In Butler v. Flemming, supra, Claimant was a man 55 years of age who was qualified by education and experience only for hard manual labor. When his physical condition precluded him from holding such employment he ran a domino parlor for a few years and subsequently was forced to give this up. The Secretary found that this showed a capacity for some kind of sedentary work. The Court found no evidence in the record of any type of occupation that Claimant could hold. It concluded, ' * * * (The Claimant) was not required by the use of a catalogue of the nation's industrial occupations to go down the list and verbally negative his capability to him as an actual opportunity their availability to him as an actual opportunity for employment'. (At p. 595 of 288 F.2d). We agree that such a requirement of proof is too stringent and unrealistic to be imposed. It strikes us that this is in practical effect, the result of the Secretary's position in this case.


Further, the Referee gave inadequate consideration to the possibility of severe orthopedic trouble. This is a physical defect that is notorious in medical circles for difficulty of clinical proof. There are objective findings in this record pointing to a severe back ailment. This is confirmed by a repeated finding of a possible disc condition in the back. The Referee gave inadequate consideration to the tiein between these objective findings and the subjective evidence of severe radiating pains in the back and inability to withstand slight exertion because of them. We note that Reeves, the medical examiner for the Government, was not satisfied on this point and suggested a further orthopedic evaluation. It does not appear from the record that such evaluation was ever undertaken. Had this been done, it might have substantiated Claimant's repeated complaints of a back ailment.

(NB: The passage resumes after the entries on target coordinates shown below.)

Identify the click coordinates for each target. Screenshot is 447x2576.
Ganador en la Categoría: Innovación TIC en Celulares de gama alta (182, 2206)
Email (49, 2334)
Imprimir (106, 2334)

We think that it is possible to make a finding of nondisability on the basis of this record only if one adopts a highly technical and literal interpretation of the Act. We believe that on the entire record, on the basis of the objective medical evidence, and of the substantial body of subjective evidence of incapacity, which is largely uncontradicted, and of the evidence of Claimant's work history, educational background, and age, the District Court was not in error in finding that this Claimant was precluded by reason of his physical condition from holding any substantial, gainful employment.


The Secretary has relied heavily on the following cases to sustain his contention that the Courts have consistently upheld administrative determinations in 'disability freeze' cases: Wray v. Flemming, 181 F.Supp. 783 (W.D.Ark.1960); Stitely v. Fleming, 178 F.Supp. 357 (D.Md.1959); Julian v. Folsom, 160 F.Supp. 747 (S.D.N.Y.1958); Remington v. Folsom, 157 F.Supp. 473 (N.D.N.Y.1957). We wish to note that these cases are not in point here. In Wray there was conflicting expert medical opinion and the Court said only that the Commissioner was justified in relying upon the one favorable to him in making his finding of non-disability. In Stitely the objective medical evidence did not show a medically ascertainable impairment. In Julian the Claimant was only intermittently unemployed and had, in fact, been recently employed. The physical defect in Remington was found to be remediable and, therefore, not a valid basis of disability within the Act, which is not the issue here since Claimant's remediable ailments are not essential to a finding of disability.


The judgment below is therefore affirmed.